After a stroke, it’s likely that you’re dealing with physical, mental, and emotional changes, and many of these changes are out of your control.
For example, if stroke hindered your ability to move, then you might feel like you’ve lost control of your body. If stroke has impacted the way you execute the Activities of Daily Living, then you might feel like you’ve lost control of your independence.
There’s a way to restore your sense of control, and it starts by changing your mindset.
When we focus on our problems, they become bigger problems. But when we shift our attention away from our problems, then the present moment becomes available to us.
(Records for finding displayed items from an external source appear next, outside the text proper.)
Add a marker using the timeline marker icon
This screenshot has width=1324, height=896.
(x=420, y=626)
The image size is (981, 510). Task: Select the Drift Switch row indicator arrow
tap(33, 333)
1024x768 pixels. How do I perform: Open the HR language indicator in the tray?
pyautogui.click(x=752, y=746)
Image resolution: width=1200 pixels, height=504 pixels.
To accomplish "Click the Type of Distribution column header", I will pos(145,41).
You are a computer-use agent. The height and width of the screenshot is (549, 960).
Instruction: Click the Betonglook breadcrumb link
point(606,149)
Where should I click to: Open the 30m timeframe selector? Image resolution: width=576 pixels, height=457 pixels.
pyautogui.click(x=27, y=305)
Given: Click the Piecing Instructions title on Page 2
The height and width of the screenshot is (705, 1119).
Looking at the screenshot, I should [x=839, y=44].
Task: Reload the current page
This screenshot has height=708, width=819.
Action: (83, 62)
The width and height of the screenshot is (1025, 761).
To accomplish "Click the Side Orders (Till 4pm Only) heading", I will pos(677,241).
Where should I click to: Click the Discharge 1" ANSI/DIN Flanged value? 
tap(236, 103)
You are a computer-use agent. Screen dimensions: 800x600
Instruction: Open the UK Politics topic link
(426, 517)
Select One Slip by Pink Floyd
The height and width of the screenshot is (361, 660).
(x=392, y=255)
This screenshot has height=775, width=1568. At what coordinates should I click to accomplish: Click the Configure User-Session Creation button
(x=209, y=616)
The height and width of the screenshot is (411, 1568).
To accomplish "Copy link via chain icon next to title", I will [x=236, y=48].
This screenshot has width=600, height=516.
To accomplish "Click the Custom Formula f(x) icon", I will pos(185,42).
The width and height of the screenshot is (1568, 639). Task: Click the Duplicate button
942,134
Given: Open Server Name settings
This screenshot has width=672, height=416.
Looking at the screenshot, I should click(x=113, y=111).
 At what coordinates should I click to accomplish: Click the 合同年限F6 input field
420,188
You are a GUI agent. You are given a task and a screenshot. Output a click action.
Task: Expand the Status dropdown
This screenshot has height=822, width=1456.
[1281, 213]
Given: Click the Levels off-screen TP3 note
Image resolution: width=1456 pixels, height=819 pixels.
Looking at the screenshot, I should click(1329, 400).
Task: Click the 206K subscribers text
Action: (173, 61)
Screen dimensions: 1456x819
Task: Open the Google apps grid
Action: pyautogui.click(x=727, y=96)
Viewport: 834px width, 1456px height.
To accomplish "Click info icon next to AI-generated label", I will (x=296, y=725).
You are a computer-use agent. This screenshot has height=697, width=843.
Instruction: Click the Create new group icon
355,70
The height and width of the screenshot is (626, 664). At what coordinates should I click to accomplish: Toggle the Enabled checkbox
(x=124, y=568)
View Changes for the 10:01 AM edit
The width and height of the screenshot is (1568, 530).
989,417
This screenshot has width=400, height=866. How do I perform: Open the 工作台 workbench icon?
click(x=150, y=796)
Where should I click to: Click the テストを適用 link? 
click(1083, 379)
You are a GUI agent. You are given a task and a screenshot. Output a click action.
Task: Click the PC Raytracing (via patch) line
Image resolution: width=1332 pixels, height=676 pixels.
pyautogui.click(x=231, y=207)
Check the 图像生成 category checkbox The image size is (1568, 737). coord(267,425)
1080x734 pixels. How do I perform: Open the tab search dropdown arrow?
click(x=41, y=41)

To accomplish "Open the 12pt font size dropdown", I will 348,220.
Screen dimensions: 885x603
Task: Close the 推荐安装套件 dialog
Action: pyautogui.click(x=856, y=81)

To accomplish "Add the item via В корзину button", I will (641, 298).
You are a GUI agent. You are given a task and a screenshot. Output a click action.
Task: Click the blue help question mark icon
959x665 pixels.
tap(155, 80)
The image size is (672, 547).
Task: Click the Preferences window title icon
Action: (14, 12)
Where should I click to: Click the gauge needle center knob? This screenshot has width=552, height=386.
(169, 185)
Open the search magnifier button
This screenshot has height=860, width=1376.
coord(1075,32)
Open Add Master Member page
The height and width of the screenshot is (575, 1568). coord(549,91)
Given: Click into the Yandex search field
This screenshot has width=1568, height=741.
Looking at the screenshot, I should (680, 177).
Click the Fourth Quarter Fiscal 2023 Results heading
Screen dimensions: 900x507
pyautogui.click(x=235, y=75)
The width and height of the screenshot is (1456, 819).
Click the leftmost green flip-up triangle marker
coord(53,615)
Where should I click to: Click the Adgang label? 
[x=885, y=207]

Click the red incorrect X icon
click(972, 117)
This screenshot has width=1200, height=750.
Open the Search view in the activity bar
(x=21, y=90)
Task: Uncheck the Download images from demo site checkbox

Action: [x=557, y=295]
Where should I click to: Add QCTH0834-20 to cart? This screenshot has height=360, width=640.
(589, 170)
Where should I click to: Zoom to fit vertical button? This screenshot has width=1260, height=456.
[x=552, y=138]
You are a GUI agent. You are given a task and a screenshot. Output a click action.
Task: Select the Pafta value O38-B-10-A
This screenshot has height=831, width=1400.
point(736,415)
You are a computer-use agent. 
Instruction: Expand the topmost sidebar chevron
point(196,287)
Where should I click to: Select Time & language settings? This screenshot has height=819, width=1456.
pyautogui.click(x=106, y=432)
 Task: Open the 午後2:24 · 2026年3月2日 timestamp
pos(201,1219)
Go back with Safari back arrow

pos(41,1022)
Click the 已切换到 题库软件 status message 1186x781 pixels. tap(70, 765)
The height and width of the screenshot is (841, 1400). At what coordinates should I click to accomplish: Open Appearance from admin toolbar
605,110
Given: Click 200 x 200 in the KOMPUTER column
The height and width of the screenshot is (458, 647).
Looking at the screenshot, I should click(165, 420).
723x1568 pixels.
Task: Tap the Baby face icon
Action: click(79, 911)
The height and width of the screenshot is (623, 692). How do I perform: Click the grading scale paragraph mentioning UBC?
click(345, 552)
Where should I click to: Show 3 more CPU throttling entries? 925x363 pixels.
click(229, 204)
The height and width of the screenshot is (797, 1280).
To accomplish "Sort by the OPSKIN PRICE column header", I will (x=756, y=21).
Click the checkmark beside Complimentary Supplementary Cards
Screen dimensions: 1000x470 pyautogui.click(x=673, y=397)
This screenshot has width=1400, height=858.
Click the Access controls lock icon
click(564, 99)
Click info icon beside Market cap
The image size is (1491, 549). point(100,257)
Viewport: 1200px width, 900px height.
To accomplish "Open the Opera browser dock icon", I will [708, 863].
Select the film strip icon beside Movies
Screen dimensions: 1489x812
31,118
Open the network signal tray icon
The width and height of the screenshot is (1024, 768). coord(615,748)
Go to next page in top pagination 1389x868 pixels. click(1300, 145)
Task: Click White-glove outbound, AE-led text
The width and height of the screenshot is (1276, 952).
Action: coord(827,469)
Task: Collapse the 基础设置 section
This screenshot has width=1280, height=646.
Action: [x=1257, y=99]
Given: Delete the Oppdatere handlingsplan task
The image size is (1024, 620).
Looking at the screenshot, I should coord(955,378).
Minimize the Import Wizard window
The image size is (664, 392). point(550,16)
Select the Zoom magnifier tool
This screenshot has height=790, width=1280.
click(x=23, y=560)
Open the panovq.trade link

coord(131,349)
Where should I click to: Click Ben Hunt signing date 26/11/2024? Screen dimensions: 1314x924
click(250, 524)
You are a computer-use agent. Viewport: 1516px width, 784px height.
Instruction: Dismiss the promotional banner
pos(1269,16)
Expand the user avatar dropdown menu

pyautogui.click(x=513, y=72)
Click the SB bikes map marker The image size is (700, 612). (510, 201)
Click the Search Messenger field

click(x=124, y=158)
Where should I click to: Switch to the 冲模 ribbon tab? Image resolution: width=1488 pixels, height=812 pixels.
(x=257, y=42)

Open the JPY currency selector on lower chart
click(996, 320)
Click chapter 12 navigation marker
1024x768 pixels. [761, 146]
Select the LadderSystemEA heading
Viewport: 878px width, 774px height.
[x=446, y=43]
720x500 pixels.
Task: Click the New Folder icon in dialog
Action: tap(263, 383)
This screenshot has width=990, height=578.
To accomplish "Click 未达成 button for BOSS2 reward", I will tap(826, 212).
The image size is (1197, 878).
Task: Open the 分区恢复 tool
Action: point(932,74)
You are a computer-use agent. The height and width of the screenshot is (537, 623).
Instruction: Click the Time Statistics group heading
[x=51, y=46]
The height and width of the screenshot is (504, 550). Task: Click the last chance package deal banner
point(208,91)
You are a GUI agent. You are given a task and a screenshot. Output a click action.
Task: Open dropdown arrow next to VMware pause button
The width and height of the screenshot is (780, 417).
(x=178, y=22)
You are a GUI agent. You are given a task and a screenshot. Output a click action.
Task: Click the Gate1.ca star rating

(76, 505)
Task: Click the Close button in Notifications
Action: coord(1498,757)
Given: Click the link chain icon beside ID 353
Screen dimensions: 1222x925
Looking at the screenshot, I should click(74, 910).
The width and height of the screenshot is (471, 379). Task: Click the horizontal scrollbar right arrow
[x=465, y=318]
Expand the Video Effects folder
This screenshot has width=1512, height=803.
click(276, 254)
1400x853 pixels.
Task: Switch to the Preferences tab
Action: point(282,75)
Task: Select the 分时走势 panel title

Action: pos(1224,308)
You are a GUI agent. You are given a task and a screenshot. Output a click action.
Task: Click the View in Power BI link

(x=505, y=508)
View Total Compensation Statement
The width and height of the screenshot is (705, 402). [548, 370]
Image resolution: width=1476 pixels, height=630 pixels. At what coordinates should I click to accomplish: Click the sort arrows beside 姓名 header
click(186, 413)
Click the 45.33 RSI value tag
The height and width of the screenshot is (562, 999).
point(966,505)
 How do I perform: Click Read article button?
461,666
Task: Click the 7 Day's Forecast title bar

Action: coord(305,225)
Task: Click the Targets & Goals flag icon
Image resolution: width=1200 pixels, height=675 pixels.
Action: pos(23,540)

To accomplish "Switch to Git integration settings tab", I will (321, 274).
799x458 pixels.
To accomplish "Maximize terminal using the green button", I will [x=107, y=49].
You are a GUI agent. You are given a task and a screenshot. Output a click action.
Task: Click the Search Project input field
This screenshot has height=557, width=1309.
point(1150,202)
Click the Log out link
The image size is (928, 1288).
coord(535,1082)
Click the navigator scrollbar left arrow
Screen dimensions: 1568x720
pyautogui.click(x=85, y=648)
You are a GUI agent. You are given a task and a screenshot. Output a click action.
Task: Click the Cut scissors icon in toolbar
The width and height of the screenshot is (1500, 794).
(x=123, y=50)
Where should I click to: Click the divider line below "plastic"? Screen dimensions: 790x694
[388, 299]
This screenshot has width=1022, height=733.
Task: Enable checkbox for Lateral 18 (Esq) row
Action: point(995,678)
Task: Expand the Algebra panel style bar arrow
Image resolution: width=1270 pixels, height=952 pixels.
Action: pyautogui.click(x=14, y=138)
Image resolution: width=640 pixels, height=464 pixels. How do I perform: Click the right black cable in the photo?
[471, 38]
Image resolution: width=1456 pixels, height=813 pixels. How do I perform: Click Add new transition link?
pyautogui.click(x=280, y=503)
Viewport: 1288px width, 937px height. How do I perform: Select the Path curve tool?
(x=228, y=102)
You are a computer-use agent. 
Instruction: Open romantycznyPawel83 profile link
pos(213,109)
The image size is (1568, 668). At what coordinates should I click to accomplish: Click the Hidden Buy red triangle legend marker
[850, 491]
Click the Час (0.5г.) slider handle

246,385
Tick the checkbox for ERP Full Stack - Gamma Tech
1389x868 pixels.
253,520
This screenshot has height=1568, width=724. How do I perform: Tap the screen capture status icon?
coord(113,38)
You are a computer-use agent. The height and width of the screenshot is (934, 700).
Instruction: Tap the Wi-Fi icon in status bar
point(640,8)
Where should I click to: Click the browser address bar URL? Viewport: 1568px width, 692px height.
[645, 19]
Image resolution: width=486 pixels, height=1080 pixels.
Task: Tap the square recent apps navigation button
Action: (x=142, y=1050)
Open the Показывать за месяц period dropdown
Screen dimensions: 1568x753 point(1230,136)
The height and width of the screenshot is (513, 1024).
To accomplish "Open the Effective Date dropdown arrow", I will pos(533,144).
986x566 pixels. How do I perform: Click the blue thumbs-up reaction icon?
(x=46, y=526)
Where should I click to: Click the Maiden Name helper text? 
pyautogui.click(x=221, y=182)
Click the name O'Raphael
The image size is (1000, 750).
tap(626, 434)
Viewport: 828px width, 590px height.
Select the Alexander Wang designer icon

When we can live in the moment without worrying about the future or mulling over the past – we can just let ourselves be.
And there’s immense freedom in that.
When you turn inward and meet your anger and frustration with presence, you can overcome depression associated with loss of control – because you are in total control of this present moment.
It’s a powerful realization, and it could change the way you feel on the drop of a dime.
This attention shift and profound awareness is very similar to meditation.
4. Depression from Not Meditating
Stroke survivors have been talking about the importance of meditation for a while now.
Meditation should be a part of every single stroke rehabilitation regimen because it helps reduce depression, grow your brain, develop emotional strength, and reduce stress.
Yes, all that just from meditating.
Upon learning how good meditation is for your stroke recovery, you might make up your mind to meditate every morning (and you should!). But actually getting around to it is a whole other story.
A simple way to get yourself to meditate is to schedule it into your day and be disciplined about it. Then it will become a habit and you won’t have to exert as much willpower to get yourself to do it anymore.
Also, if you feel frustrated or impatient with your meditation practice, rest assured that it will get easier with time. Your brain adapts to whatever you focus on; so if you’re focusing on meditation every day, your brain will get better at meditation every day.
Meditation is one of those things you have to do if you want to get better.